Un convegno che avevo suggerito e contribuito a organizzare, e che mi ha così consentito di sedermi ad un tavolo davvero prestigioso, insieme al ministro Orlando, al presidente di Anm Davigo, al professor Fiandaca, luminare del diritto penale, a Paola Severino, ex ministro della giustizia, e alla presenza di tante figure qualificate tra cui Enrico Letta e Giuliano Amato.

Insomma una occasione davvero interessante.

Nella quale ho avuto modo di proporre alcune considerazioni che qui sintetizzo e semplifico.

Il principio costituzionale dell’azione penale obbligatoria, che per garantire l’uguaglianza di trattamento dei cittadini davanti alla legge obbliga i pubblici ministeri a perseguire qualunque notizia di reato, nella realtà concreta non è applicabile.
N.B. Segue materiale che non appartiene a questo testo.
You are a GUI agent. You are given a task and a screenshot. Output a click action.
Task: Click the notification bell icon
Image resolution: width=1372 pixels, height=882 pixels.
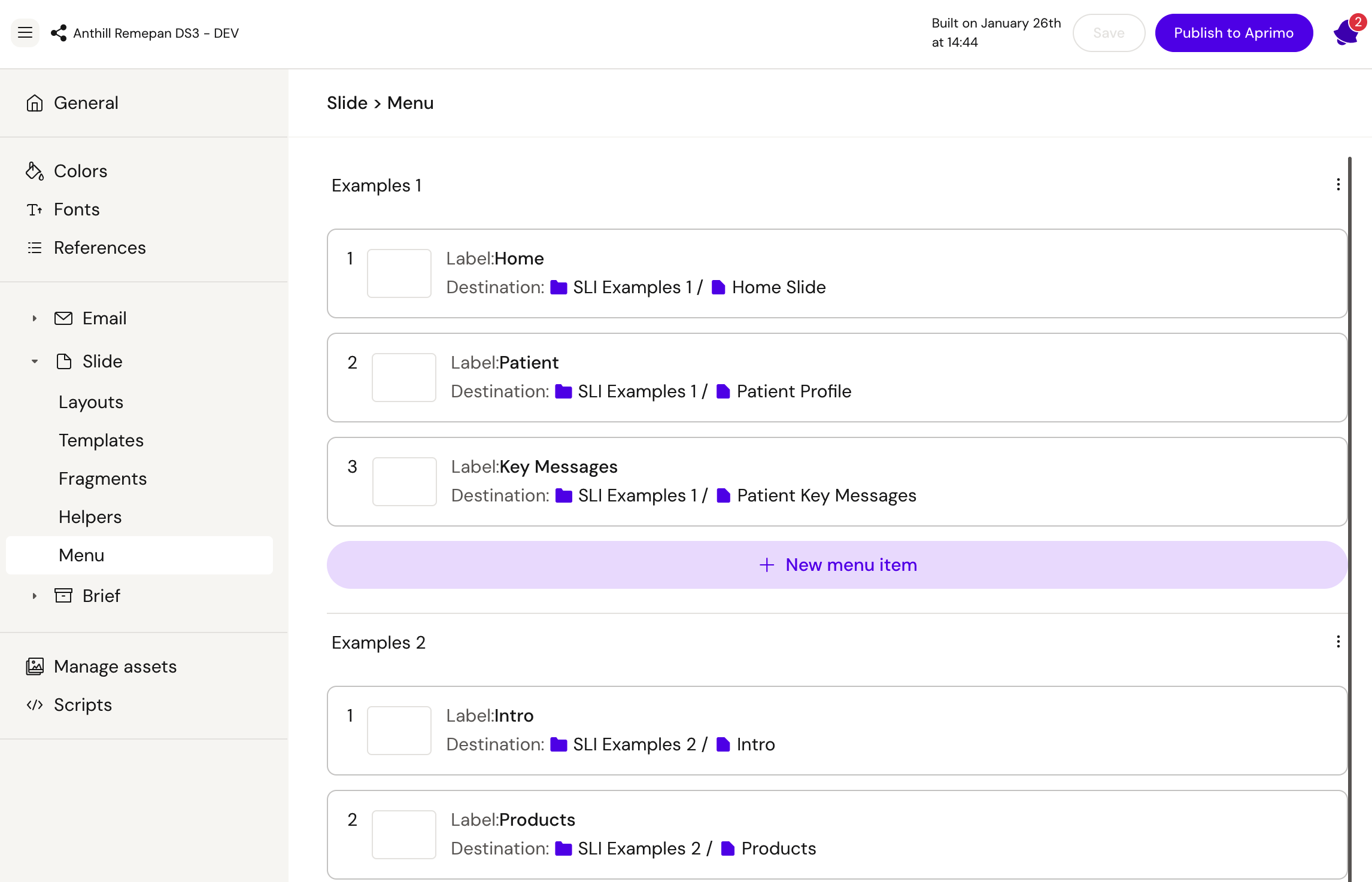click(1346, 33)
Per il semplice ma ineludibile fatto che sono troppe le notizie di reato che giungono presso le procure, ed è impossibile istruirle tutte.

Dunque, nei fatti, ogni pubblico ministero fa una selezione, che però è del tutto discrezionale, opaca, libera, non verificabile. In una parola arbitraria.

Ciò comporta non solo un sacrificio del principio di eguaglianza, poiché ad ogni procuratore corrisponde una diversa modalità di scelta dei reati da perseguire, ma comporta altresì un irrazionale e non efficiente utilizzo delle risorse. Ogni pm infatti dispone della polizia giudiziaria, decide i mezzi di indagine. E se tutto ciò avviene in modo irrazionale, poco proporzionato o solo per alcuni filoni di reati si produce una inefficienza nel sistema della repressione penale.

Questa conclamata imprevedibilità nelle scelte e nella operatività delle procure contribuisce altresì alla ben nota diffidenza nei confronti del funzionamento della giustizia italiana che scoraggia molti investitori esteri.

Si tratta insomma di una questione certamente delicata, ma che attiene al buon funzionamento del nostro sistema.

E che non a caso era uno dei punti centrali della riflessione di un magistrato indipendente e autorevole come Giovanni Falcone, che aveva sostenuto che “se vogliamo realisticamente affrontare i problemi, evitando di rifugiarci nel comodo ossequio formale dei principi, dobbiamo riconoscere che il vero problema è quello del controllo e della responsabilità del pubblico ministero per l’esercizio delle sue funzioni“, e aggiungeva che era giunto il momento “di razionalizzare e coordinare l’attività del pubblico ministero, finora reso praticamente irresponsabile da una visione feticistica dell’azione penale e dalla mancanza di efficaci controlli alla sua attività“.

In un’epoca nella quale si sta tentando una grande opera di trasformazione del paese, è troppo chiedere di affrontare anche questi tabù, nel modo più serio e rigoroso possibile, nell’interesse di una giustizia più credibile ed efficace?